L’orazione fatta da servi cari ed amici di Dio e famigliari aiuta molto, l’elemosine, le discipline, li digiuni, astinenze ed altri simili opere tutte giovano a quelle povere anime; le indulgenze tolte con devozione giovano molto; tutti gl’atti virtuosi, mortificazioni aplicate ad ess’anime giovano molto; e tutte queste cose fatte per li morti si ricerca che chi le fa sia in grazia di Dio, eccetto della messa, sì come di sopra hai inteso, eccetto se non fusse uno il qual fusse in disgrazia di Dio facesse un’elemosina ed altre cose simili a uno il qual fusse amico di Dio: in quel caso colui, pregando Dio per li morti di chi li diede quest’elemosina, allora valeria dett’elemosina per suffragar dett’anime.

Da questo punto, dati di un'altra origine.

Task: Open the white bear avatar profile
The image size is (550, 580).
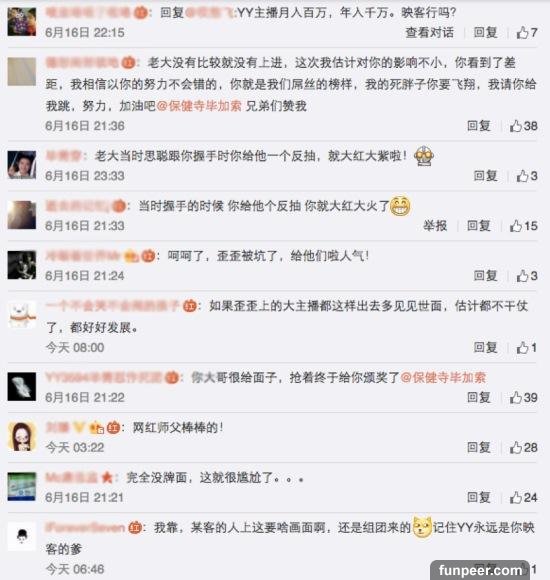Action: tap(22, 315)
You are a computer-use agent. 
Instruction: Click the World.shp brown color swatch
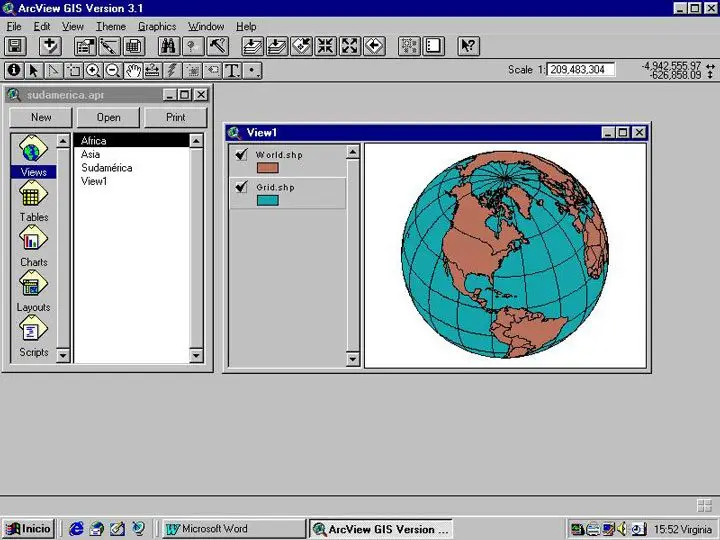(267, 168)
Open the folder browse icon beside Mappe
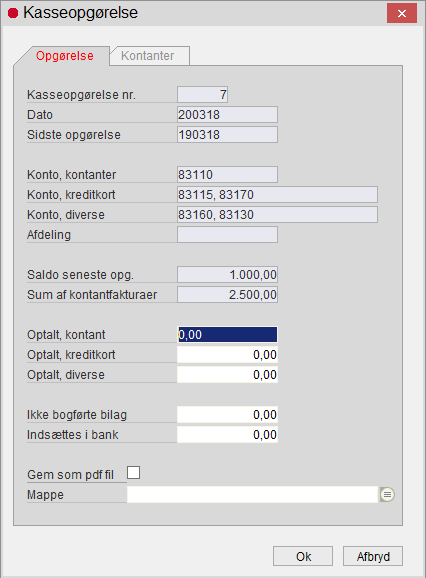 point(387,494)
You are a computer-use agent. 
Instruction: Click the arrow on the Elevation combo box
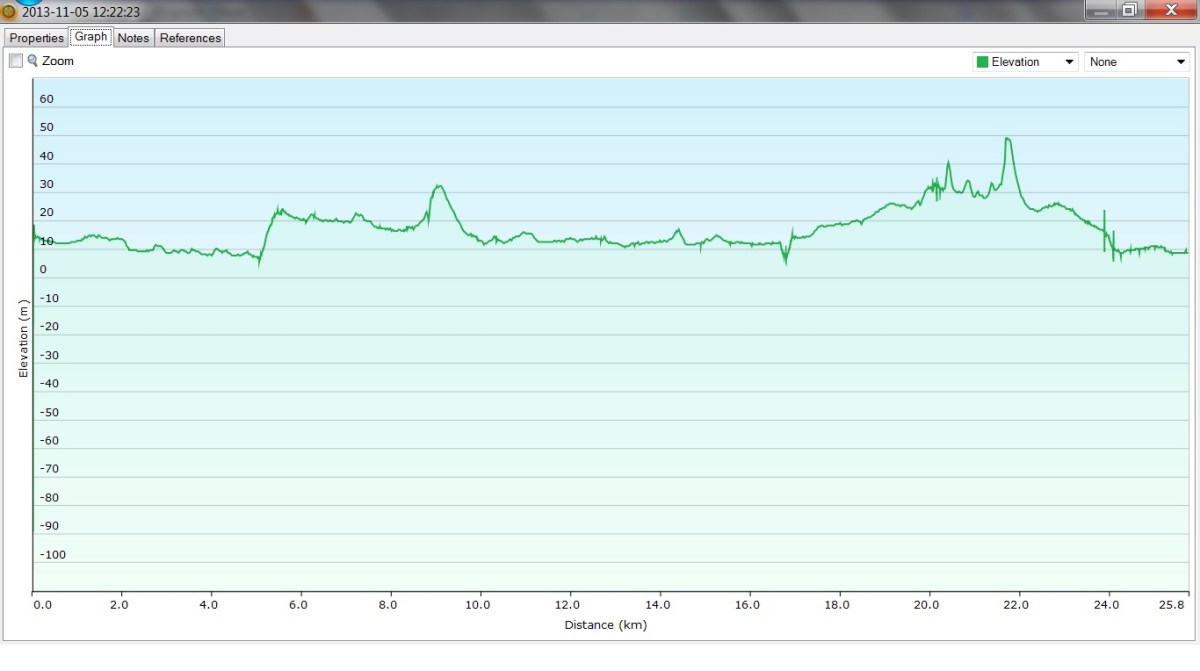pos(1071,62)
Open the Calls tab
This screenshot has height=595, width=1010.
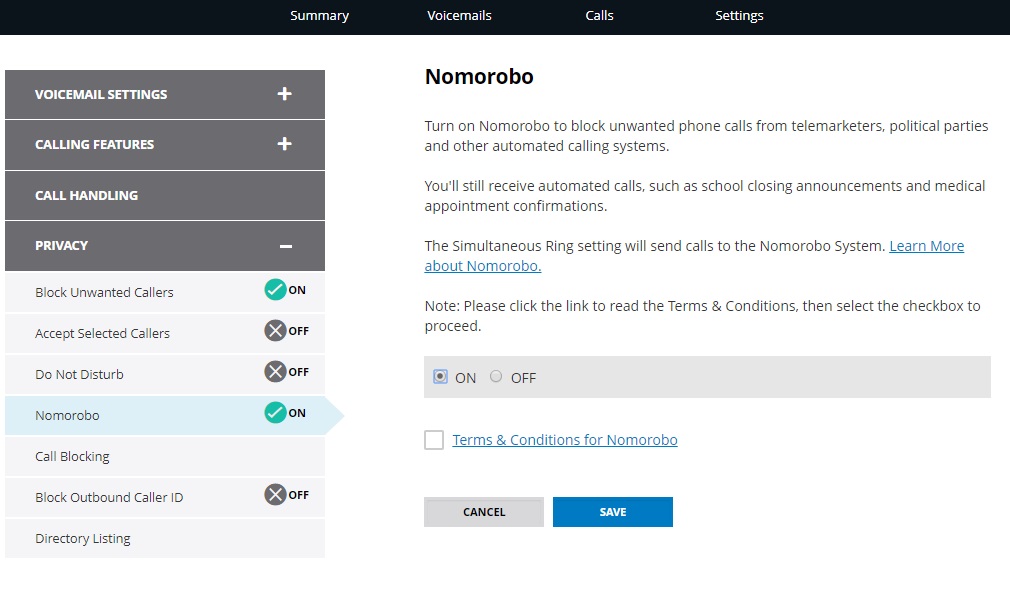(599, 15)
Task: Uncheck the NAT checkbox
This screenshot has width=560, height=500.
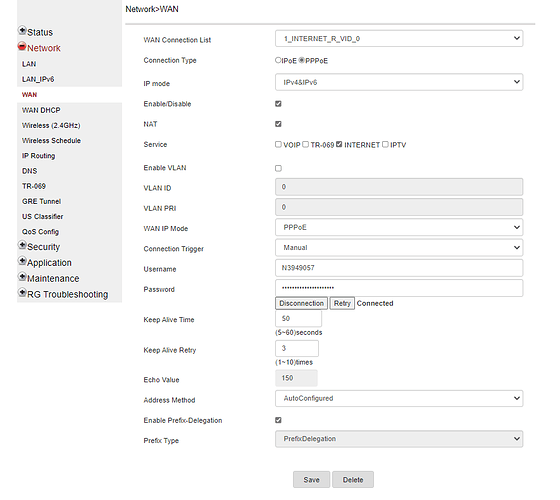Action: pos(278,124)
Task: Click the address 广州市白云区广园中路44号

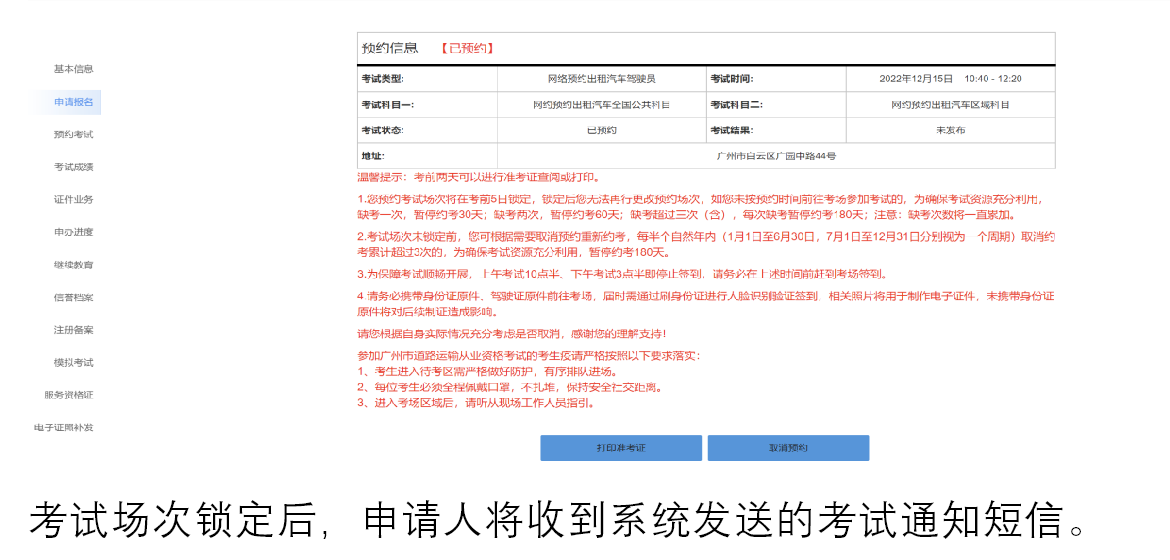Action: (x=775, y=156)
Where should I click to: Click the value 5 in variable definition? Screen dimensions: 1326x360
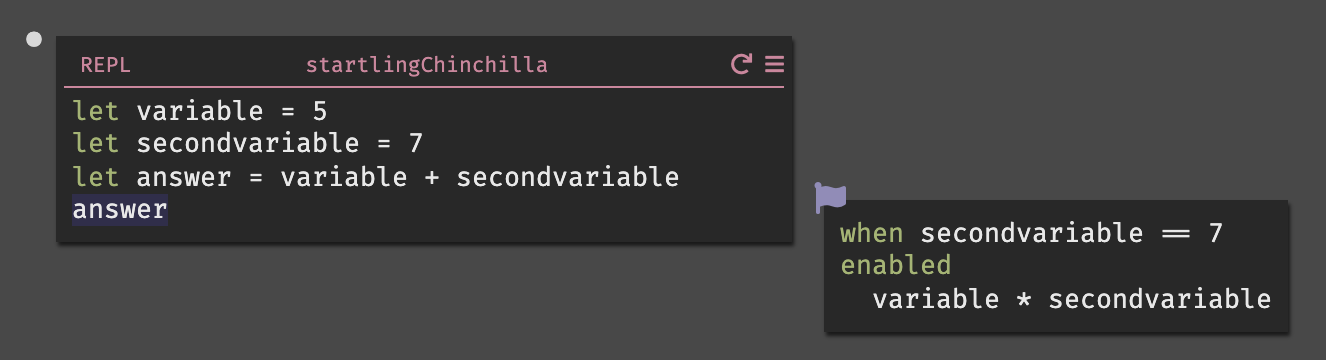click(x=319, y=111)
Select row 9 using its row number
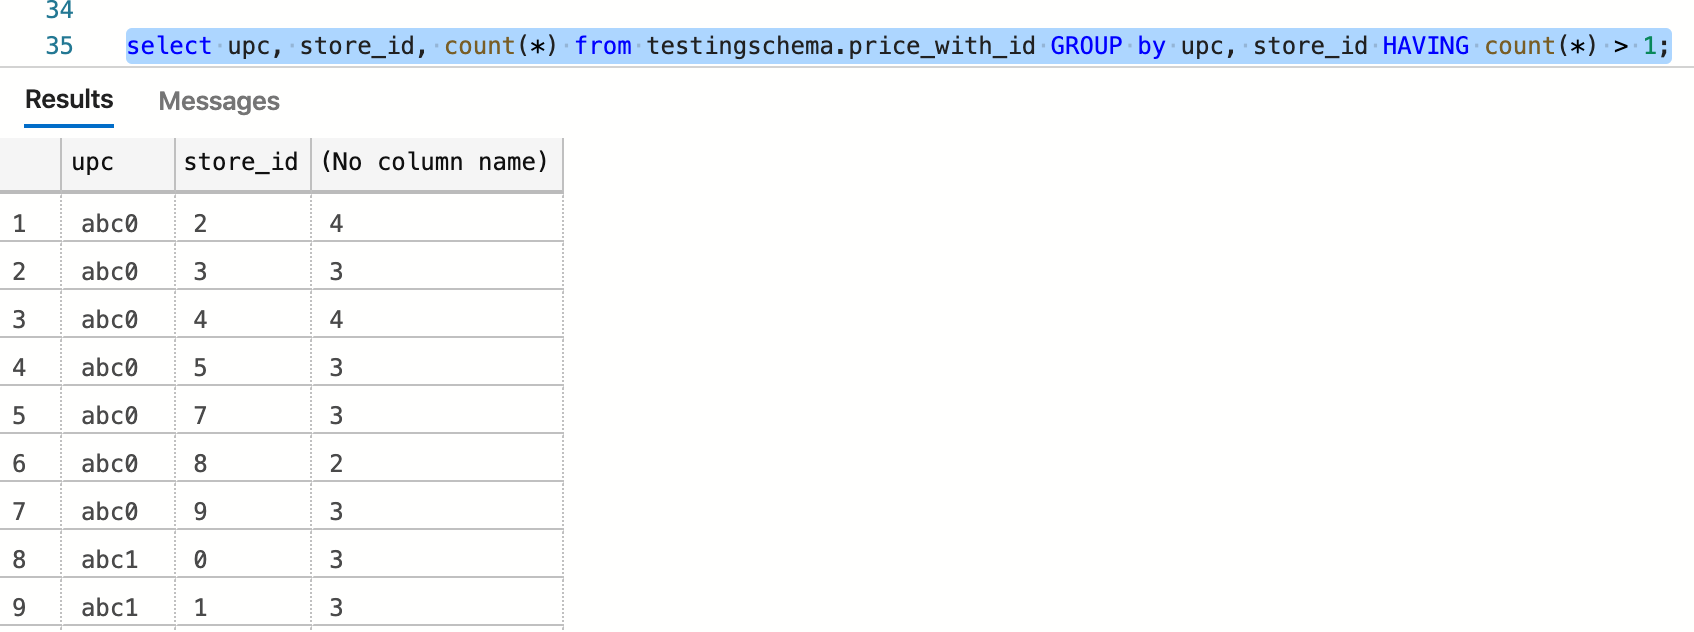Image resolution: width=1694 pixels, height=632 pixels. 19,606
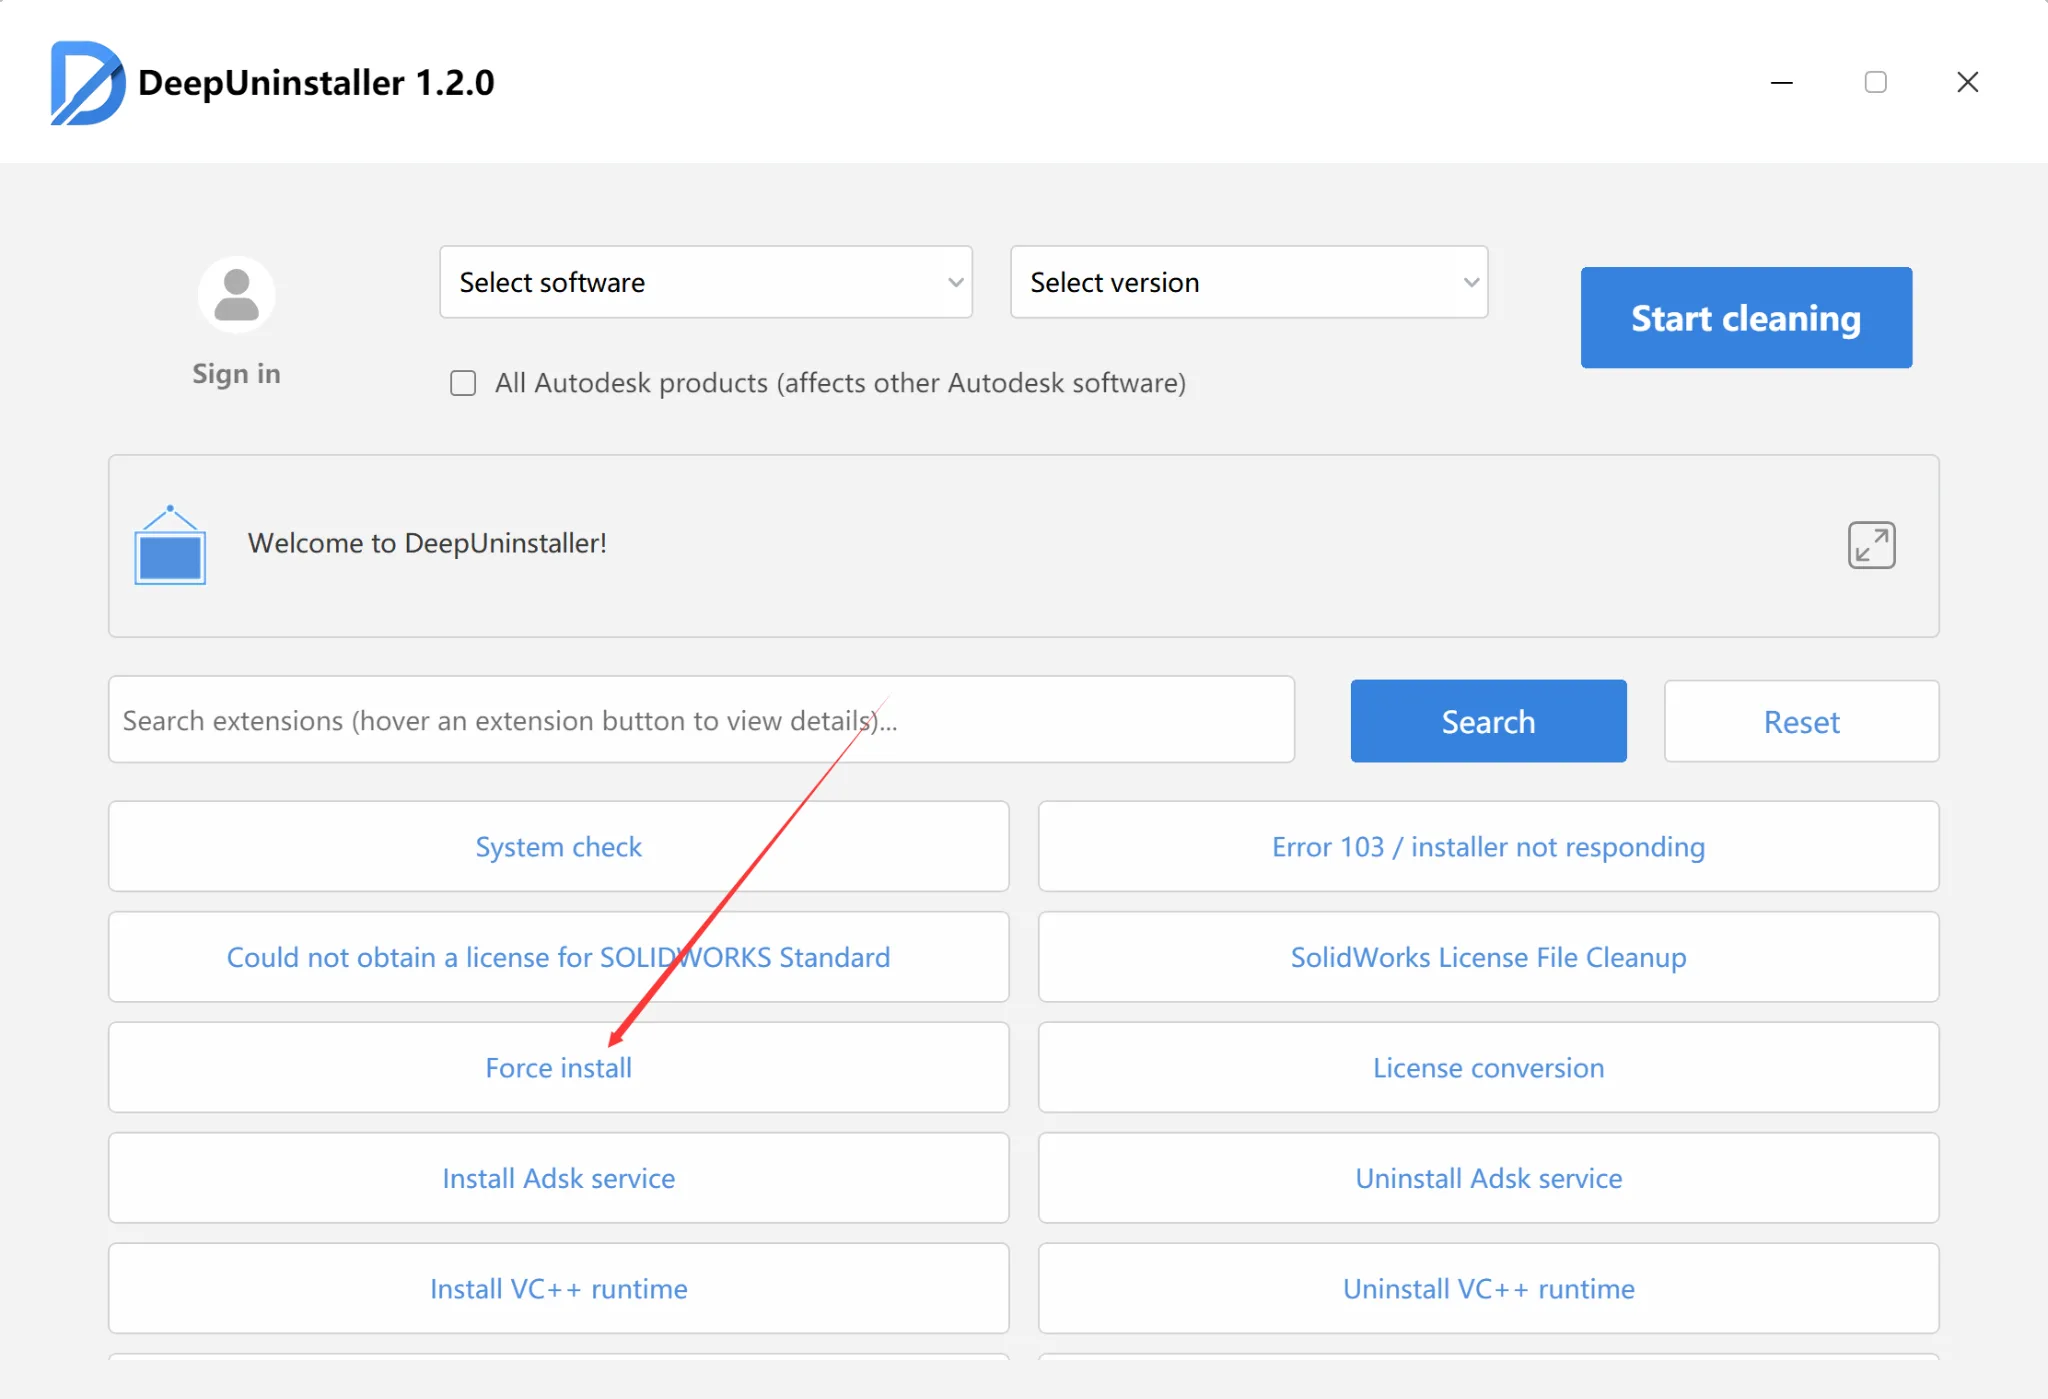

E quelli che si scordano de’ morti Dio permette che, quando morono ancor essi, che li suoi parenti si scordino d’essi. E bisognarebbe ogni giorno pregar per l’anime del Purgatorio, perché patiscono pene tante e tali che sormontano a tutte le capacità degl’uomini; e non si può far cosa più grata a Dio, perché è una dell’opere della misericordia spirituale, né mai preghi per l’anime che non preghi per te stesso: e Dio premia un bicchier d’acqua datta per suo amor, quanto maggiormente quell’opere fatte per quell’anime ch’abitano in quell’ardenti fiamme, che le libera overo sminuisce quelle pene mediante quell’opere buone che fecce per quell’anime. Giova molto a quell’anime l’offerir a Dio con lagrime, con affettuosa compassione i suoi dolori, la sua passione, il suo prezioso sangue, le fatiche, i stenti che patì Maria Vergine: queste sono molto grate a Dio e di gran conforto a quell’anime. E però i secolari dovriano far frequenti elemosine a religiosi, religiose, poveri e a povere creature derelitte e luoghi pii, perché in questi luoghi, essendo molti e frequenti alli santissimi sacramenti, sono anco più cari a Dio, e questi tali ponno meglio ottener da Dio grazie e doni per quell’anime; e i secolari del mondo ponno meglio conseguir i loro intenti per se stessi ed anco per quelle povere anime, le quali esclamano con voci intonanti l’aiuto de’ parenti, d’amici, alli quali lasciorono le loro facoltà acciò facessero del bene per essi. (Scala, 282-283) (118).